I haven’t had my breakfast yet and don’t often sit with mom. Still tough hearing her slurp her cereal like soup and clank her spoon on the dish to assiduously arrange her Cheerios. But I think I will miss this when she is gone. How then do I manage a cheerful countenance while she is here? I forgive Lucy her occasional mishaps. So must I do for mom.
Today was another shower day and laundry day. Mom’s nightgown and towel are soiled yet again. When I show her, she says, “That isn’t bad. Leave it.” The mom I knew would never have tolerated such a mess. Mom has already asked three times, “Where is Rob?” So why is it so difficult to hear the same question over and over and over again. Children ask questions repeatedly, but at least their chains of questions vary. Is it easier to hear, “Why is the moon so large? Why is the sky blue? Why is the grass green?” than it is to hear,
Where’s Rob? (I answer)
Two minutes later: Where’s Rob? (I answer)
Two minutes later: Where’s Rob? (I answer)
Or is it more difficult to hear this from your mother who used to answer the previous questions with some sagacity or perhaps even duplicity.

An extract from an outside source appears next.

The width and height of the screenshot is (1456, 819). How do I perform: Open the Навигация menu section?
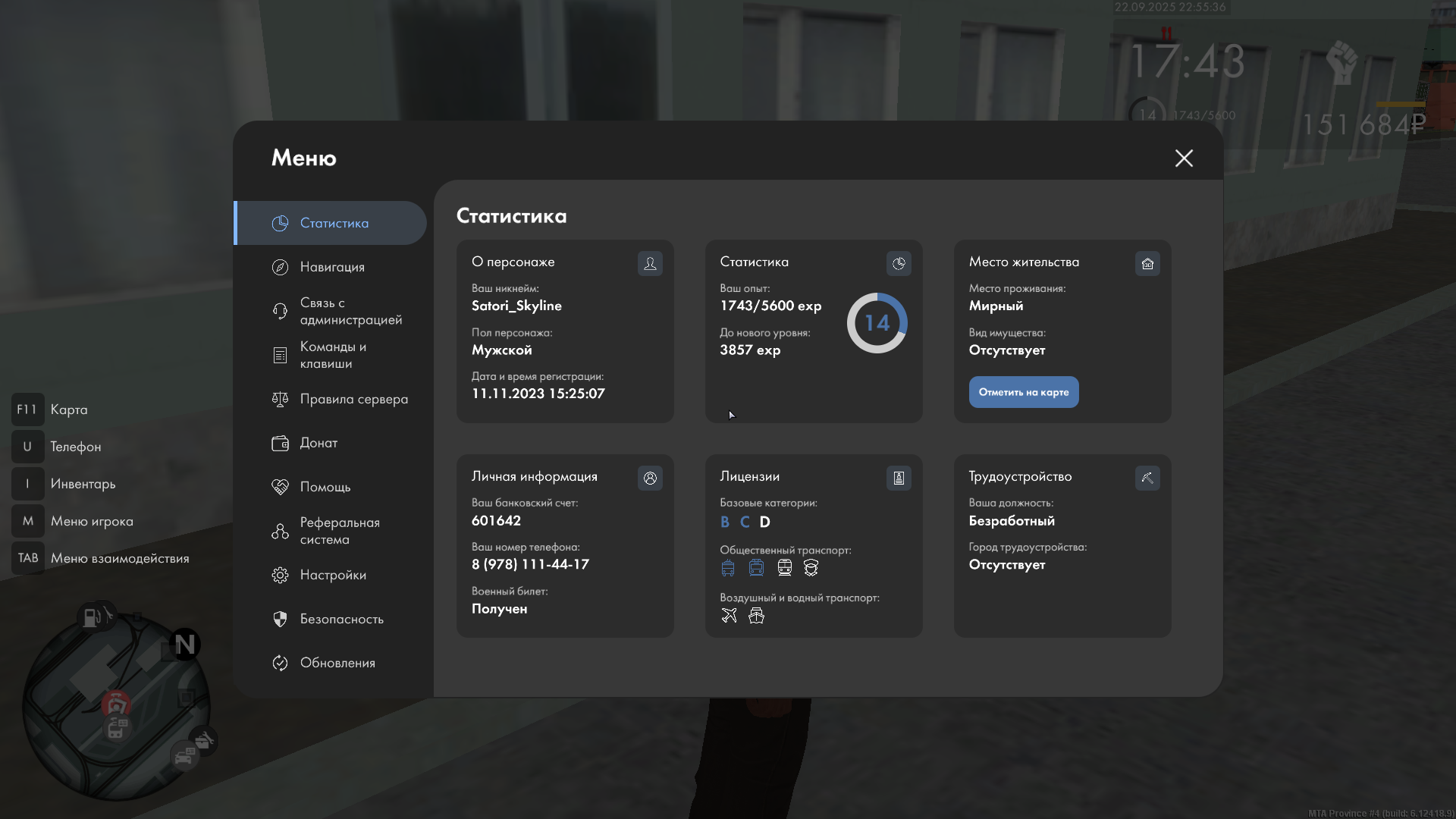pos(331,267)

Mom is in the kitchen eating her cereal now. And I am in my office, typing and then eating my cereal between sentences. I will go keep her company and make some tea.
Later—
Symphony tonight. Finally! And no snow or ice. Temps are moderate, at long last. Finally went for a walk (our second this week) with Betty and the dogs. Was good to get out. Had to wear sunglasses.
Snapshot—
So what am I doing now? I am listening to Jeanne Robertson on YouTube, imprisoning crazed Valentino in my office (the kid across the street is out with his skateboard and Val gets wild!), and answering mom (What’s going on? What are you doing?). Meantime, Val gets out and goes crazy on the window seat again. I coax him back into the office, fix the couch cover (protection against poodles), make a quick bathroom run, and return to the office. So here I am again. This is why I keep a water purifier in my office. It’s for emergencies. You never know when you will be trapped in here with a crazed poodle. But I have to leave now and prepare the kids’ supper and see if mom wants something to drink. This was one moment in the life of a poodle-mother caregiver. Never a dull moment. Never a quiet moment. I am looking forward to the symphony, where I might even nod off.
Needs—
My mother needs very few things. Every now and again, she will ask for juice or cookies. But if she has nothing in her hands, she will always ask for a “Kleenex,” and always by brand name. They were never tissues to her, but Kleenex. She collects them and stuffs them up her sleeves, in her pants pockets, in her coat pockets, under her pillow, and almost everywhere she sits. When I picked her up from Hearthstone, where she stayed for 10 days after I had my foot surgery, the attendants gave me a huge sack of tissues, napkins, and paper towels she had amassed during her stay. With the stash, I could have held a picnic for 140 people and given each one of them enough tissues and napkins to get them through a 2-day Maryland crab festival. You just never know.
Worries—
Just returned from a night at the Reading Symphony. Heard Tchaikovsky’s Serenade for Strings in C, the Rota trombone concerto (quite nice), and Beethoven’s Symphony No. 2 in D. But it was one of those nights. I worried about mom, the pups, the car on the corner as we turned onto Stoudts Ferry Bridge Rd—Who were those people? When paranoia and worry set in, there is no stopping me. On top of that, Rob commented that he hoped my mother was OK. Still, I knew everything was fine. I prayed hard enough during the concert. And mom is fine. She is asleep and looking quite comfortable. I turned the television off when we arrived home. Pups are fine, too, and went for their evening turn in the yard. It’s good to be home again.